Ibsen’s A Doll’s House As An Example Of Realistic Play

April 22, 2021 by Essay Writer

Realism appeared in the last half of the 19th century as an experiment to make theater more useful to society. It is often used in literary works that represent the lives of middle-class people especially after world war. It is not like romanticism or idealism because writers and readers suffered of the same issues, so the realistic works based on real elements to simulate readers, such as using characters with normal features and known names with limited abilities living in daily problems which are caused by logical reasons. Ibsen is one of the most famous realists writers, he called ‘the father of realism’ because in all his works depicts humans as they are, and he chose to break the barrier of beautiful text in literary works and decided to reflect the real life because his goal of writing is to describe human moods and human fates in its natural according to predominant social conditions. This essay is going to discuss the play a Doll’s House which written by Henrik Ibsen as an example of realistic play.
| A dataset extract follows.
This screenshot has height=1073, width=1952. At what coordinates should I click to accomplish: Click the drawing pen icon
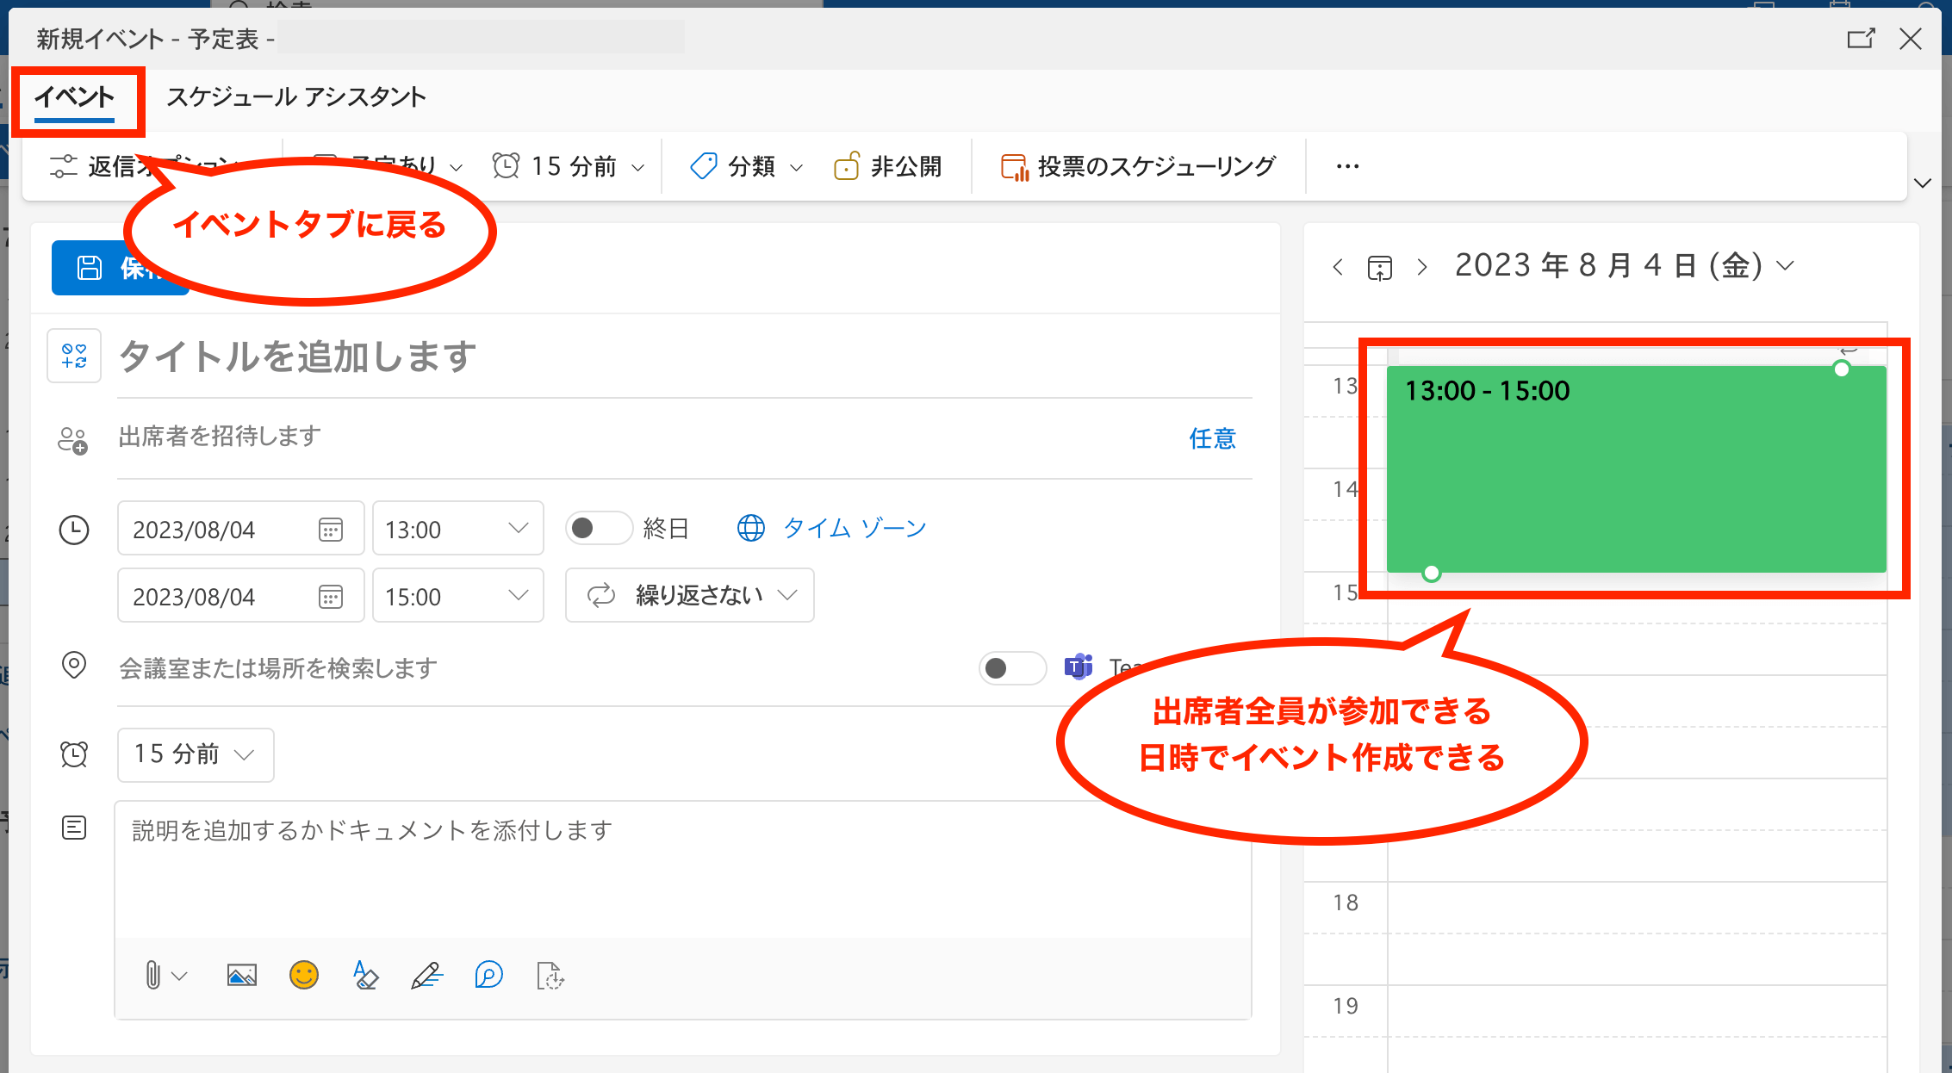(x=426, y=976)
A Doll’s House, play in three acts by Henrik Ibsen, it has been published in Norwegian (1879) and performed the same year. The play revolves around a normal family, a family of Torvald Helmer, he is lawyer in a bank, married of Nora, and they have three little children. Torvald is supposed to represent the ethical member in this family, while his wife Nora is the little, beautiful and irresponsible woman in order to flatter him. As the events progressed, many outsiders enter this family’s life, one of them reveals the fraud once committed by Nora without her husband’s knowledge, in order to get a loan was necessary to save her husband life. When he discovered this act, Torvald was very angry at Nora because of his fear about the social reputation and does not appreciate her. Noura is very disappointed with her husband’s reaction and sees it as a hollow fraud because he let her down. Nora decides to be independent and left him and their children, slamming the door of the house behind her.

The Most important three themes in A Doll’s House play are Gender, Societal Expectations and Identity. These themes introduce realism in the play because it appeared in real circumstances among normal people; Gender is an important theme because the relationship between men and women is based on the expectations of society which make men are the dominant gender while women have to take a sacrificial role. The second theme, Societal Expectations, it is shown clearly in A Doll’s House particularly about the roles of women and men in marital life, Torvald is the man, so he has to be the dominant spouse, and Nora as the wife has to live and work to serve her family as the most important task in her life. Identity, the last theme, is shown through Nora’s view of herself ‘a doll’. Nora felt she was like a doll controlled by both her father then her husband, with no real identity.

Shaw is similar to Ibsen in his play (Pygmalion) in the way of describing women suffrage because of the male power, because in both plays Liza and Nora are subject under the dominant of male. Although these two women were always with men, Eliza filled the void and the time in which Higgins lived, and Nora had actually saved Torvald’s life, but the both men with the women in their respective lives was filled with hatred and selfishness. At the end, Eliza and Nora are looking for independence and seeking to find themselves.